The vocoder's origin story reads like a parable about technology taking unexpected paths. A method of reproducing speech through electronic means called the "Vocoder" (a portmanteau of "voice" and "encoder") was invented to transmit speech over telephone lines. No one involved foresaw that this utilitarian innovation would eventually transform how humans manipulate their own voices in art.
Homer Dudley's primary area of exploration was the idea of human speech being fundamentally the use of a carrier sound that is modulated and shaped by the mouth, throat and sinuses into recognisable speech, with vocal cords creating a carrier sound shaped into formants by the throat, mouth and sinuses into what we recognise as vowel sounds. Development of a vocoder was started in 1928 by Bell Labs engineer Homer Dudley, who was granted patents for it on March 21, 1939, and Nov 16, 1937.
The early demonstration revealed both promise and peculiarity. The voder (voice operating demonstrator) was introduced to the public at the AT&T building at the 1939-1940 New York World's Fair. Twenty trained operators known as the 'girls' handled the machine much like a musical instrument such as a piano or an organ, and in the New York Fair demonstration, the announcer gave a running discussion of the circuit to which the girl operator replied through the Voder. But the sound quality remained crude. Although phrases resembling human speech could be demonstrated to the audience, the produced sounds were often difficult to understand.
The technology's true value emerged not in music but in war. Dudley's vocoder was used in the SIGSALY system, which was built by Bell Labs engineers in 1943 and used for encrypted voice communications during World War II. The first conference took place on 15 July 1943, and in total during WW2, the system supported about 3,000 high-level telephone conferences. The apparatus was staggering in scale. A dozen SIGSALY room-sized terminals, each consisting of 40 racks of equipment and weighing over 50 tons, were eventually installed around the world.
After 1945, the military moved toward newer encryption methods. SIGSALY became too much effort to maintain and all of the original terminals were scrapped, but while this part of the vocoder's history was over, its other life, in music and entertainment, was just beginning. A German scholar proved pivotal to this rebirth. In 1948, Werner Meyer-Eppler recognised the capability of the voder machine to generate electronic music, as described in Dudley's patent.
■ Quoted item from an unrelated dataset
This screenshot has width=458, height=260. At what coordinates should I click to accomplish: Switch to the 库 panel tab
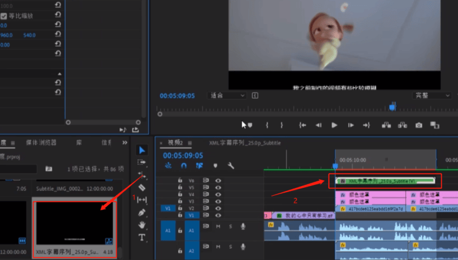click(79, 142)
For decades, however, the vocoder languished in obscurity. Bell Labs made a recording of an old Irish folk song, Love's Old Sweet Song, to demonstrate their vocoder with a backing track of a dance orchestra, but there was never any commercial success attributed to this. The breakthrough came through cinema. Composer Wendy Carlos and synthesiser pioneer Robert Moog built a musical vocoder inspired by Dudley's design in 1970, and by assigning the carrier signal to a synthesiser and the modulator signal to a microphone input, a musician could run a speech pattern through a musical keyboard to make it "talk" in a robotic voice.

By the mid-1970s, vocoder use shifted into the mainstream. In 1975, the first real era of vocoder use in popular music began when the German pioneers Kraftwerk released their album Autobahn. They commissioned a telephone engineer to build a vocoder for them, which was quite customised and involved a lot of circuit boards. The effect became Kraftwerk's sonic signature and influenced generations of musicians.
Artists like Wendy Carlos and Kraftwerk saw the vocoder's potential not just as a communications aid but as a way to merge human expression with synthetic possibilities of electronic music, and the robotic, otherworldly sound became iconic in synth-pop, funk, and later electronic dance music, with acts such as Herbie Hancock, Afrika Bambaataa, and Daft Punk helping cement the vocoder's place in musical history.
Today's musicians often work with descendants of Dudley's invention without realising it. The same technology that brought us Electric Light Orchestra's "Mr. Blue Sky" and early hip-hop records is at work in every cellphone on Earth, and while the real-deal vocoder is often mistaken for similar technology like the talkbox or Auto-Tune, its hyper-competent descendants are all around us, their synthesis of the human voice now imperceptible. A military encryption tool has become so refined that it vanishes into ordinary communication. Meanwhile, musicians continue to exploit the older, obviously artificial versions because they find beauty in the imperfection. The vocoder has come full circle: from the aspirational goal of perfectly recreating the human voice, to intentionally obscuring the voice, we now see it as a way of reaffirming the human.